Funny, I was looking through the kitchen cupboards today and realized that, except for some razor blades, I haven’t bought any mainstream consumer packaged goods for a long time. I’m sure I can’t be alone. Even though profits remain healthy at the big CPG companies, it’s developing markets that are primarily driving growth.
Actually, there were a couple of bars of Green and Black’s organic chocolate, which is owned by Cadbury Schweppes, but they’ve been smart enough to keep that connection completely off the packaging so that people like me continue to buy it. You see it’s not that there aren’t brand-conscious goods in my cupboards; if anything they reveal that I’m a sucker for aesthetically pleasing packaging. I’m also not self-consciously searching for “authenticity”, although that ends up being part of it, particularly when it comes to food. Instead it’s that I’ve simply become disillusioned with big brands. Partly it’s a set of non-specific concerns about the ethics of their production, but mostly it’s that I’m weary of being marketed to, and the more that’s spent on telling me I ought to buy something, the more inclined I am to believe all the effort was invested in marketing the product rather than making it great.

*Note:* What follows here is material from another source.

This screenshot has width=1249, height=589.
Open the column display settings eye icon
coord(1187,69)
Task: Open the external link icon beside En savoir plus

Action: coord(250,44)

Vancouver, partly because it’s a degree or two removed from the global centres of finance and commerce, has long been home to very genuine innovation, and product design that’s driven by passion and function first, branding and marketing second. When Adidas Salomon (Salomon has since been sold to Finland’s Amer Sports) purchased outdoor gear maker, Arc-teryx, back in 2002, they did so because the brand was built around a truly genuine affinity with its customers. It’s not that Arc-teryx’s customers weren’t concerned with design and aesthetics, rather that these qualities were (and still are — the products remain great) wrapped up in the substance of the product, not tacked on after the fact. And since then there have been quite likely hundreds if not thousands of mergers and acquisitions in which high quality niche brands have been snapped up by more mainstream giants.
The giant brands may in the end be quite safe because they’ve got relatively untapped markets in the developing world and a limitless supply of passionate people there and here creating new, authentic brands that can be acquired once the hard work of building a community of passionate customers has been done. But it’s interesting to think about the structural changes that will surely accompany this shift. It strikes me that it’s not just media that are fragmenting across more specialized channels, and in turn stimulating less generic and more targeted forms of advertising. In turn the next generation of brands are building highly profitable businesses which may only amount to $50MM or so in annual sales but nevertheless appeal to an influential and desirable audience. It’s likely that a good part of marketing’s role will become preserving the independence of these brands.